Hello, everyone. I’m following the tutorial introduction to GPU programming in Julia (Introduction · CUDA.jl), and the first example in the tutorial discuss parallelization on CPU. Didn’t find a specific section for CPU, so thought General Usage would be addequate. The code is
using Test
using BenchmarkTools
N=2^20
x = fill(1.0f0, N) # a vector filled with 1.0 (Float32)
y = fill(2.0f0, N)
function sequential_add!(y, x)
for i in eachindex(y, x)
@inbounds y[i] += x[i]
end
return nothing
end
function parallel_add!(y, x)
Threads.@threads for i in eachindex(y, x)
@inbounds y[i] += x[i]
end
return nothing
end
@btime sequential_add!($y, $x)
@btime parallel_add!($y, $x)
The results given by the tutorial for the benchmarking with 4 threads of function sequential_add is 487.303 μs (0 allocations: 0 bytes), and for the function parallel_add is 259.587 μs (13 allocations: 1.48 KiB), showing that parallel computation is faster.
When I run the code on my PC, the execution time is roughly the same (387.601 μs (0 allocations: 0 bytes) for parallel and 386.501 μs (20 allocations: 3.39 KiB)), and running Threads.nthreads(), the result is 4, therefore I am also using 4 threads.
This should be a problem, right? Am I doing something wrong while compiling, or wrongly interpreting the use of threads? Also, there is some package that I need to install before parallelizing?

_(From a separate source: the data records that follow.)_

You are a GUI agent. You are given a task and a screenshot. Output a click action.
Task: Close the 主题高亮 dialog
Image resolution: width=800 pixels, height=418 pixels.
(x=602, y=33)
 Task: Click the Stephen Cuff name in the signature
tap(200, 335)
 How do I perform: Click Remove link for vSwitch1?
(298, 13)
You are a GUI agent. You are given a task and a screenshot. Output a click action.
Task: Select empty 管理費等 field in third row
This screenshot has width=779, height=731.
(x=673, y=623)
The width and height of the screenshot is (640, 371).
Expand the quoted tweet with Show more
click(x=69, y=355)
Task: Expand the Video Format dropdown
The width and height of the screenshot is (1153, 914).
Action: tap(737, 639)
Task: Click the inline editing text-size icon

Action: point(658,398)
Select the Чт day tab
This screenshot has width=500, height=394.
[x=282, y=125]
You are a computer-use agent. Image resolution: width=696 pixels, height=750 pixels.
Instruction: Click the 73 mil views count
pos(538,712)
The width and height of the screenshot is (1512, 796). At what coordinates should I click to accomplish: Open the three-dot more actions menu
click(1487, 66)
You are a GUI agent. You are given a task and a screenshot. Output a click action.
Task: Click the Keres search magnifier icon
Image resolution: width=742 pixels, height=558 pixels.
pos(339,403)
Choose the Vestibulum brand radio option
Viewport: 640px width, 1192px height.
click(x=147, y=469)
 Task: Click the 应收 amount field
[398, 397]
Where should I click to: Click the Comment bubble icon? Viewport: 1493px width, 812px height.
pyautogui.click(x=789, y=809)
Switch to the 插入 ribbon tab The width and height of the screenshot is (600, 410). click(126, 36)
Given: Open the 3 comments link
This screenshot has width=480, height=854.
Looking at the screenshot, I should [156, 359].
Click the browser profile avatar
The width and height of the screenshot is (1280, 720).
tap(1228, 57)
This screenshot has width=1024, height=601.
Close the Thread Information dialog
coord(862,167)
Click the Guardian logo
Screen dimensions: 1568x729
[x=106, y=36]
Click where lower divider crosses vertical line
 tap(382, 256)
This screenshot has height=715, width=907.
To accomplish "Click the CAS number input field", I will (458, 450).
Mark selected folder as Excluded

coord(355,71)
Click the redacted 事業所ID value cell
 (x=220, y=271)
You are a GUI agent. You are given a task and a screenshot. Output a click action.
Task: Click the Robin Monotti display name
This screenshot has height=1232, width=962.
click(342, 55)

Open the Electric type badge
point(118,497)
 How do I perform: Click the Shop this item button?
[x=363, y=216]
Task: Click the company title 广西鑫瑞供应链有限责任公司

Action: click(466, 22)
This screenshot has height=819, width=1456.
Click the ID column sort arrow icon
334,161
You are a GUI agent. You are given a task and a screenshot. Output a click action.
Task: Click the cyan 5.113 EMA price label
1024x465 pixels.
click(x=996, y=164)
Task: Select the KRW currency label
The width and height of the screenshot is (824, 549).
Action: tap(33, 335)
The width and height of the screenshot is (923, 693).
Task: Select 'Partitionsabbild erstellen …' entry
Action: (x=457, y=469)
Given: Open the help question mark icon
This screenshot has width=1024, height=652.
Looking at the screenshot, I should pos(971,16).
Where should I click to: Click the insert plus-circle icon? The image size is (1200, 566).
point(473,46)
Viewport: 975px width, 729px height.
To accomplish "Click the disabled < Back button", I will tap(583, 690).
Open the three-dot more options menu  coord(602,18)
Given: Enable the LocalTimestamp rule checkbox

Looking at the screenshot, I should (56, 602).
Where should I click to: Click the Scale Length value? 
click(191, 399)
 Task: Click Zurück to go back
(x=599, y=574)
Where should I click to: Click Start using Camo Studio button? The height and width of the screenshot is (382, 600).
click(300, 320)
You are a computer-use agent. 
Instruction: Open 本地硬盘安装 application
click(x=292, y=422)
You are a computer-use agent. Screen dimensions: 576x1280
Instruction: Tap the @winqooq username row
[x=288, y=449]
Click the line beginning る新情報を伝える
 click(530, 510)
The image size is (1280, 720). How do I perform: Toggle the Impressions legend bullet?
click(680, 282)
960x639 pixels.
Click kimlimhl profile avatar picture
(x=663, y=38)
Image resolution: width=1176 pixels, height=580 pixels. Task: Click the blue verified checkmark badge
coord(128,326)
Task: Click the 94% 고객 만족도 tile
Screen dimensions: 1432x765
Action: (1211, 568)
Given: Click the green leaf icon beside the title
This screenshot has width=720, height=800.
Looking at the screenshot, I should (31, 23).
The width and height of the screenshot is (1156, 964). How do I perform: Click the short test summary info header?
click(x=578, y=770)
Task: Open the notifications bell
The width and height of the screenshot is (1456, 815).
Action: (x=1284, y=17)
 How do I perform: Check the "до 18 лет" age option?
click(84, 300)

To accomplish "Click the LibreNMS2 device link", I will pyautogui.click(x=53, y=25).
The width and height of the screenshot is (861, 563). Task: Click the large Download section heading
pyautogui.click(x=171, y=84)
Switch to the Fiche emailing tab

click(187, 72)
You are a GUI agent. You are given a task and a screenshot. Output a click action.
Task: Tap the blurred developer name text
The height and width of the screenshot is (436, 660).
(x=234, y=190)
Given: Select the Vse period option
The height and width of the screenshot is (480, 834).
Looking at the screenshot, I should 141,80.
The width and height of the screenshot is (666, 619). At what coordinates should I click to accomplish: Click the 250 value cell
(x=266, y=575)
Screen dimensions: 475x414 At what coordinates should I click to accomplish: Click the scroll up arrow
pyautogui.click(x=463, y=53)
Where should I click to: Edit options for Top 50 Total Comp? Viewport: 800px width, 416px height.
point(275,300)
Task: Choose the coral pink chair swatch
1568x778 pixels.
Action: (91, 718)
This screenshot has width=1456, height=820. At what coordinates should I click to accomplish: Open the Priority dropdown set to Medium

To answer your question, no you don’t need to install a package or do anything special expect for making sure to start Julia with 4 threads, i.e. julia -t4.
Yeah, I guess in principle it could be a coincidence (e.g. caused by other OS threads keeping the cores busy). However, the timings are so similar that it’s way more likely that the benchmarks have been accidentally run with nthreads() == 1.
Perhaps the number of threads was 4 at some point but the OP has restarted Julia while experimenting around and forgotten to start Julia with 4 threads again (just guessing of course). @leopdsf could you ensure that this was not the case? Perhaps you could post a screenshot of your terminal like this, i.e. including the command to start Julia:
Yeah, I also missed it my screenshot above. Would be good to explicitly confirm it, but he is clearly starting Julia with -t4 (and the command line argument has higher precedence than any potententially set env variable).
It’s not the Julia version. (I would know but to be sure I’ve explicitly run the example in 1.5, 1.6 and 1.7, all with the expected speedup.) But of course, it can’t hurt to update at least to 1.6.
But that’s a generalized graph, not sure if 100% there means a single core loaded to the max or all cores loaded to the max. I get 100% and like 380% on my computer indicating 4 cores working .
The 4 cores are working, as shown in the print. Updating to 1.6.3 also didn’t help. I will try using the environments now. For now, thank you very much guys!